Find the line that contains "Belediyeler (330, 45)" in the entries below. Write out that line and all that follow it, unchanged and alone.

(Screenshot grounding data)
--- START ---
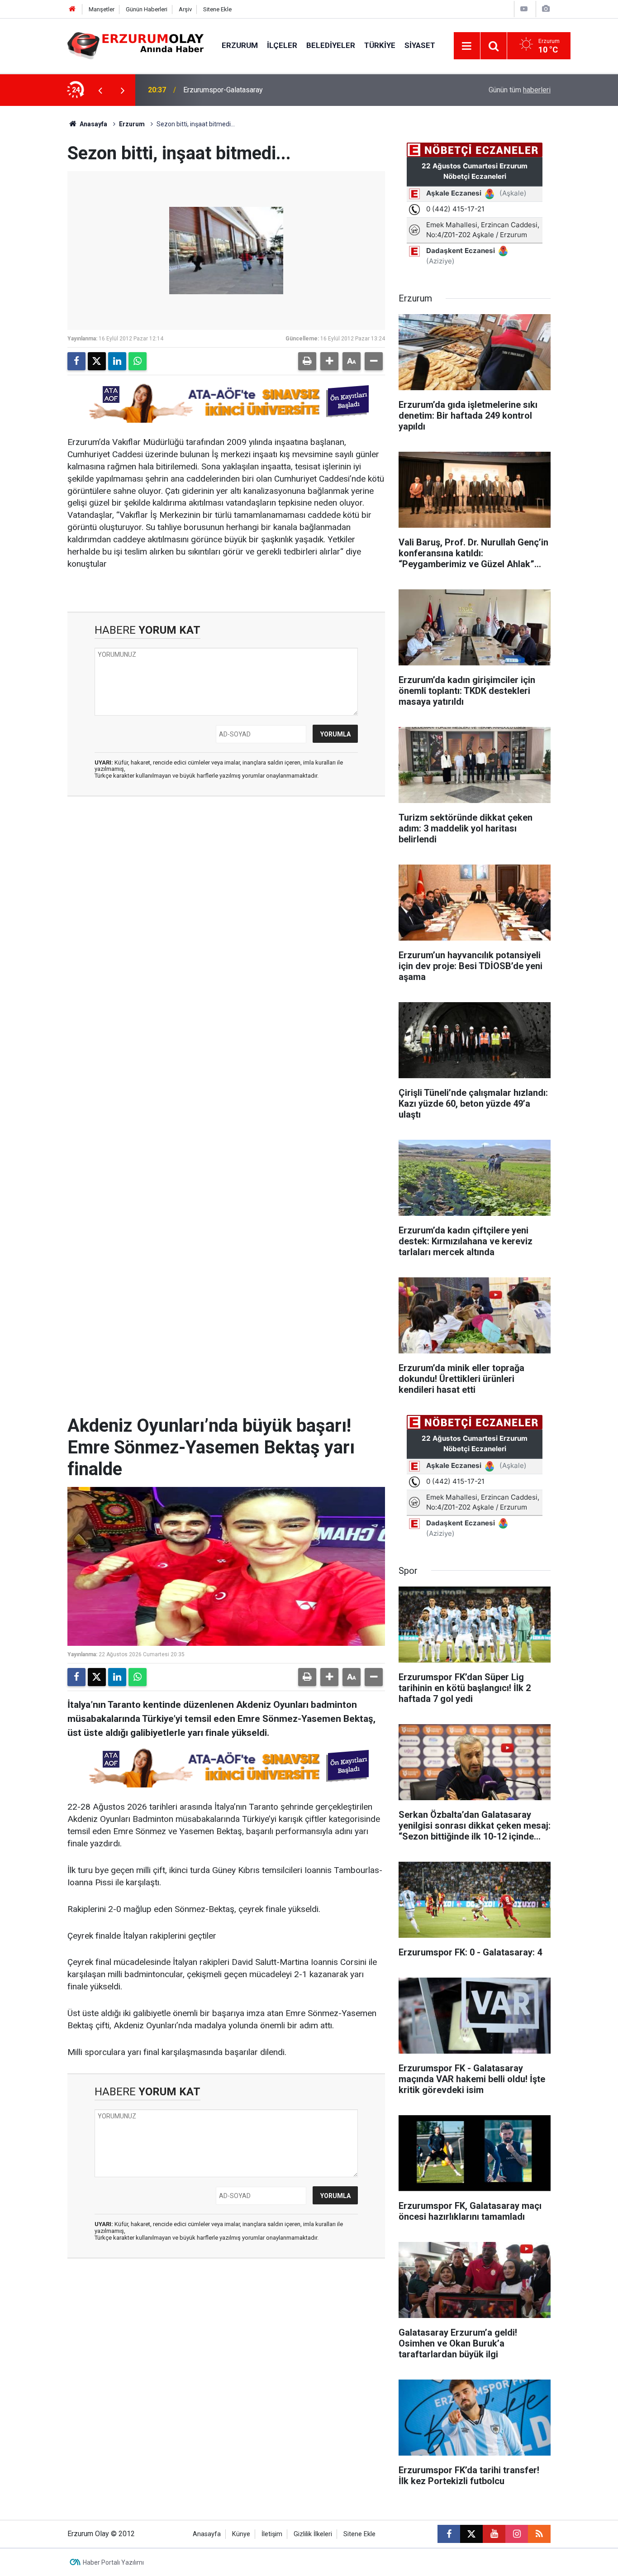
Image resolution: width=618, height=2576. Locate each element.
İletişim (271, 2534)
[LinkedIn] (117, 361)
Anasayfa (92, 124)
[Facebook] (76, 361)
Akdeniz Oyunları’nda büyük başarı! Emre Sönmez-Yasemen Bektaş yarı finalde (295, 90)
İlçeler (282, 45)
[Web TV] (524, 9)
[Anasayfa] (72, 9)
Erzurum (240, 45)
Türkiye (379, 45)
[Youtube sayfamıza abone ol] (494, 2534)
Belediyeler (330, 45)
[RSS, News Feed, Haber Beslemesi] (539, 2534)
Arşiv (185, 9)
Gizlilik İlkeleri (313, 2534)
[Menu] (467, 46)
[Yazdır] (307, 361)
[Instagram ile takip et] (516, 2534)
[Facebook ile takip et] (448, 2534)
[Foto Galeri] (546, 9)
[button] (329, 361)
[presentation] (100, 90)
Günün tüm (520, 90)
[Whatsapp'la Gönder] (137, 361)
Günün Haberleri (146, 9)
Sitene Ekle (217, 9)
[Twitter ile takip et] (471, 2534)
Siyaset (419, 45)
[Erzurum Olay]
--- END ---
[Task response]:
Belediyeler (330, 45)
[RSS, News Feed, Haber Beslemesi] (539, 2534)
Arşiv (185, 9)
Gizlilik İlkeleri (313, 2534)
[Menu] (467, 46)
[Yazdır] (307, 361)
[Instagram ile takip et] (516, 2534)
[Facebook ile takip et] (448, 2534)
[Foto Galeri] (546, 9)
[button] (329, 361)
[presentation] (100, 90)
Günün tüm (520, 90)
[Whatsapp'la Gönder] (137, 361)
Günün Haberleri (146, 9)
Sitene Ekle (217, 9)
[Twitter ile takip et] (471, 2534)
Siyaset (419, 45)
[Erzurum Olay]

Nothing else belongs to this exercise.